◆ **Document passage**:
The Arrupe Office of Social Formation (formerly the Social Involvement Coordinating Office [SICO]), through Mr. Noriel Rogon and Ms. Eufemia Faller, coordinators of the Student Servant Leadership Program (SSLP) and Service Learning Program (SLP), respectively, attended the training workshop of Checkmyschool (CMS) in Cagayan de Oro City on 5th-7th September 2013.
It was the first time that CMS conducted the training involving participants coming from all over Mindanao: Local government units (LGUs) from Dipolog and Kalilangan, Bukidnon; from the Department of the Interior and Local Government of the Autonomous Region in Muslim Mindanao (ARMM); the Ateneo de Davao University, the Ateneo de Zamboanga University and the Mindanao State University (MSU) representing the academe; the Department of Education (DepEd) from the provinces of ARMM, Bukidnon and Cotabato, as well as from Dipolog City and El Salvador in Cagayan de Oro City; and civil society organizations (CSOs) and nongovernment organizations (NGOs) from the provinces of Bukidnon and North Cotabato, and the cities of Cagayan de Oro and Dipolog.

◆ **Action item**: Give the part of the passage on the Checkmyschool training between "The Arrupe Office" and "5th-7th September 2013.", inclusive, substituting "orientation seminar" for "training workshop".

Stored data entries:
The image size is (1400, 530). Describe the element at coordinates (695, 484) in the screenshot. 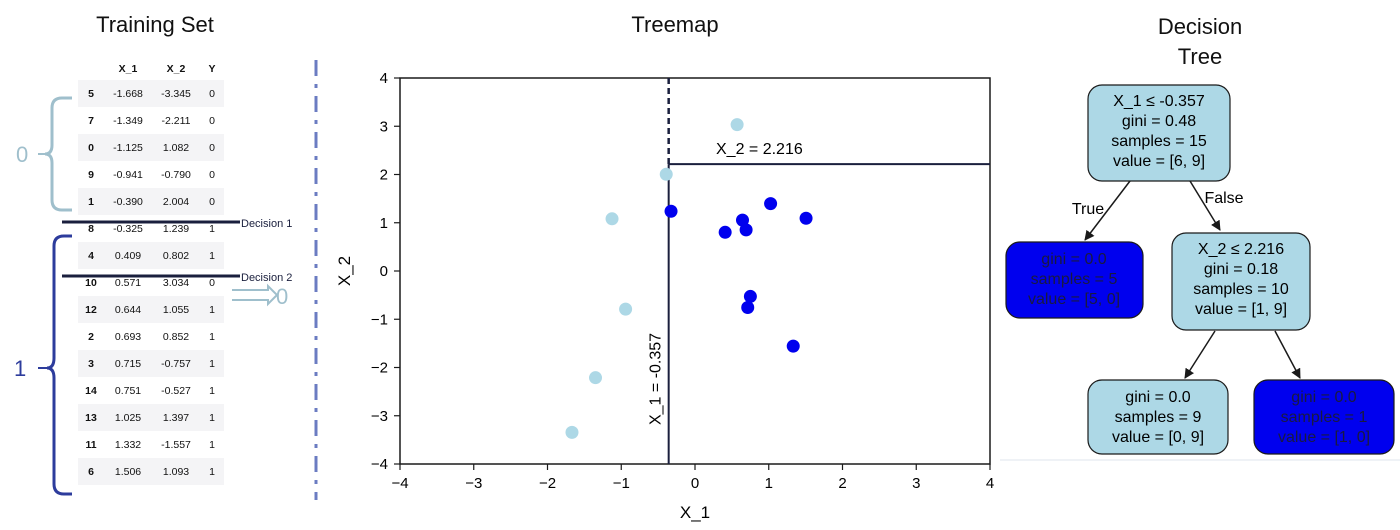

I see `x-tick-label: 0` at that location.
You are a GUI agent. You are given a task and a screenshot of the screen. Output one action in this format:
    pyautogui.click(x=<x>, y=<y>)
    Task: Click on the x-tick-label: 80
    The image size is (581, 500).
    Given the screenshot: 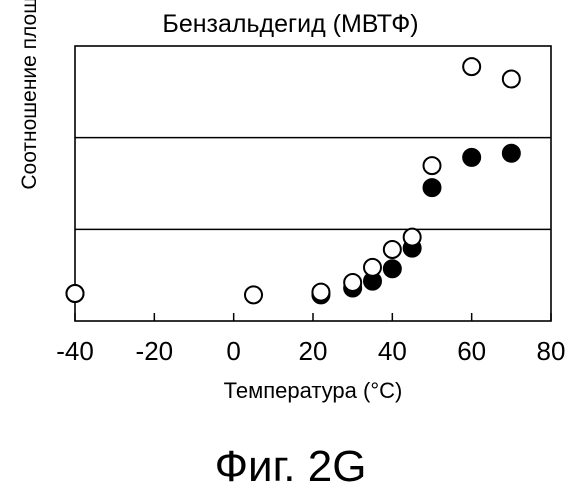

◆ **Task response**:
The Arrupe Office of Social Formation (formerly the Social Involvement Coordinating Office [SICO]), through Mr. Noriel Rogon and Ms. Eufemia Faller, coordinators of the Student Servant Leadership Program (SSLP) and Service Learning Program (SLP), respectively, attended the orientation seminar of Checkmyschool (CMS) in Cagayan de Oro City on 5th-7th September 2013.